The government must assume the function of a policymaker. Key resources in many regions of the world were depleted as a result of the epidemic. These included food, personal protective equipment, medical equipment, and, most importantly, human resources to carry out certain tasks. Most governments resorted to lockdowns, which slowed manufacturing and consequently impacted the whole supply chain. As a result, there was a greater reliance on localized supply and regionalization of specialized resource output. With growing government engagement and control, the supply chain has shifted from being heavily reliant on private organizations to taking a hands-on role in supply.

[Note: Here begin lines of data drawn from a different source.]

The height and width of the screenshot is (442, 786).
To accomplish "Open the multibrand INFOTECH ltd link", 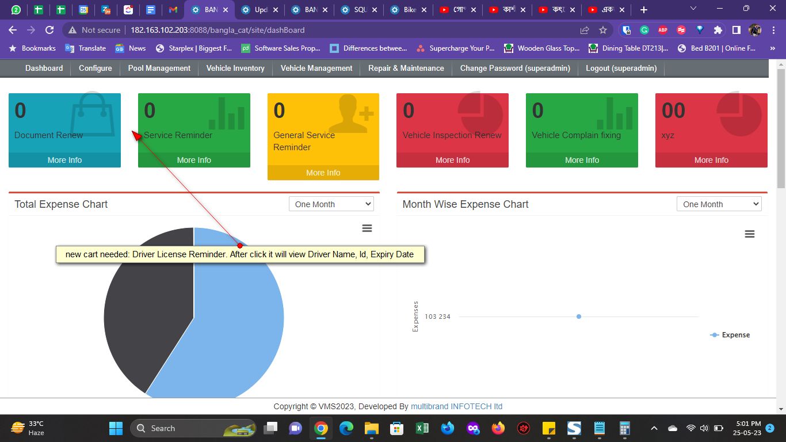I will 456,406.
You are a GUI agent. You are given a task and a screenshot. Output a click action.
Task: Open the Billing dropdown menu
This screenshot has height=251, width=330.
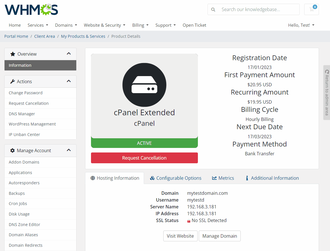pos(140,25)
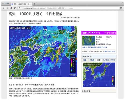Bookmark page with the heart icon
Viewport: 125px width, 100px height.
click(121, 8)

Society, for its part, must assess its decision-making processes in terms of consumption patterns. Covid-19 resulted in isolation and habits shifting from being able to quickly get things to relying on door-to-door delivery. Dependence on a third party for crucial resources, or, at worst, a complete absence of them. This transition enabled more sustainable consumption models to emerge on supply chain management, moving towards a sharing economy logic (collaboration and information sharing), with ramifications for consumer goods supply chains.
Decisions about logistics have also been influenced. Logistics, a vital component of supply, includes transportation, warehousing, material handling, and packaging. Partially, logistic decisions must be reconsidered to find even more efficient and agile solutions. Procurement activity is another important issue to examine. This action is crucial in ensuring that the correct quality of products and services are obtained from the right place, at the right time, and the right cost.
Each industry has distinct but linked issues. The pandemic has compelled most important supply actors to review how to manage their systems, with a focus on teamwork, information sharing, and investing in localized ability to create essential PPE and food to ensure continuity of life and return of normal living.
Following the Covid-19 experience, the globe is likely to have a more nuanced interaction between geopolitics and supply chain decision-making processes. To secure national security, governments are expected to spend more in and control critical industries such as pharmaceuticals, personal protective equipment, and agri-food chains. This is in contrast to prior long-term touch-and-go strategies on critical supply chains. Through this crisis of localized/regionalized supply chains with rising government interference, a new age has begun.
The role of intermediaries who organize micro and small producers to have a greater influence on the provision of resources to shorten the supply chain by being actively involved in production/distribution systems is also a danger of being reassessed (increased online usage).
As governments alter their supply-side policies, so should society and corporate groups. These shifts should be seen favorably as opportunities for progress and preparedness for potential disruptions in the future. The lessons learned from the Covid-19 system outage should be incorporated into supply chain protocols. With the adoption of new methods to boost supply systems, it becomes easier to coordinate and facilitate the movement of produce regardless of the challenges presented.